Word for word, restate the line containing "Select the Extra class grid icon" and all the lines that come after it in the entries below. Include nothing from before it.

▬▬▬▬▬▬

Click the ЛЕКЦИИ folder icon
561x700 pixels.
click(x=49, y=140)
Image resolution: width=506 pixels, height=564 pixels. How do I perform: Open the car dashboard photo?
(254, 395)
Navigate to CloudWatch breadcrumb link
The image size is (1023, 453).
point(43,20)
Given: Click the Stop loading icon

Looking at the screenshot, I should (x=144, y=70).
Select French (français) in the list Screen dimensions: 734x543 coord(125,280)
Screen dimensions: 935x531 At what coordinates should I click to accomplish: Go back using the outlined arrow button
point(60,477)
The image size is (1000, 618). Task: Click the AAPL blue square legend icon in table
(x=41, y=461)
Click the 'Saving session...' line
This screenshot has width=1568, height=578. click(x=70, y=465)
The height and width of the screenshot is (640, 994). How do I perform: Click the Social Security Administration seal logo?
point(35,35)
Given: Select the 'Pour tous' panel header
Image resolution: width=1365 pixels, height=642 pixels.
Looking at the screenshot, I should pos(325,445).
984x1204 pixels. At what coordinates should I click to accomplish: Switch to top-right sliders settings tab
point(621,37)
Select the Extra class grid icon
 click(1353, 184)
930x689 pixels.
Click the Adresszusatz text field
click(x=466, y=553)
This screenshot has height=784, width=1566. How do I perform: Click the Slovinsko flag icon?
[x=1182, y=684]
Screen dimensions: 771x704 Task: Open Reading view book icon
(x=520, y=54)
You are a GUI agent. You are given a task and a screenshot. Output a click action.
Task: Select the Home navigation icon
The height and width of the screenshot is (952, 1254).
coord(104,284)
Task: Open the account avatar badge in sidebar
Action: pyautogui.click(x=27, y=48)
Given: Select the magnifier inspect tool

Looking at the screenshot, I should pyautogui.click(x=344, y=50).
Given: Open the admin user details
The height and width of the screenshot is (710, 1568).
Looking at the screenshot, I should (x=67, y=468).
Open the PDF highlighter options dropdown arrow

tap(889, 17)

▬▬▬▬▬▬

** YOUR SOLUTION **
Select the Extra class grid icon
 click(1353, 184)
930x689 pixels.
Click the Adresszusatz text field
click(x=466, y=553)
This screenshot has height=784, width=1566. How do I perform: Click the Slovinsko flag icon?
[x=1182, y=684]
Screen dimensions: 771x704 Task: Open Reading view book icon
(x=520, y=54)
You are a GUI agent. You are given a task and a screenshot. Output a click action.
Task: Select the Home navigation icon
The height and width of the screenshot is (952, 1254).
coord(104,284)
Task: Open the account avatar badge in sidebar
Action: pyautogui.click(x=27, y=48)
Given: Select the magnifier inspect tool

Looking at the screenshot, I should pyautogui.click(x=344, y=50).
Given: Open the admin user details
The height and width of the screenshot is (710, 1568).
Looking at the screenshot, I should (x=67, y=468).
Open the PDF highlighter options dropdown arrow

tap(889, 17)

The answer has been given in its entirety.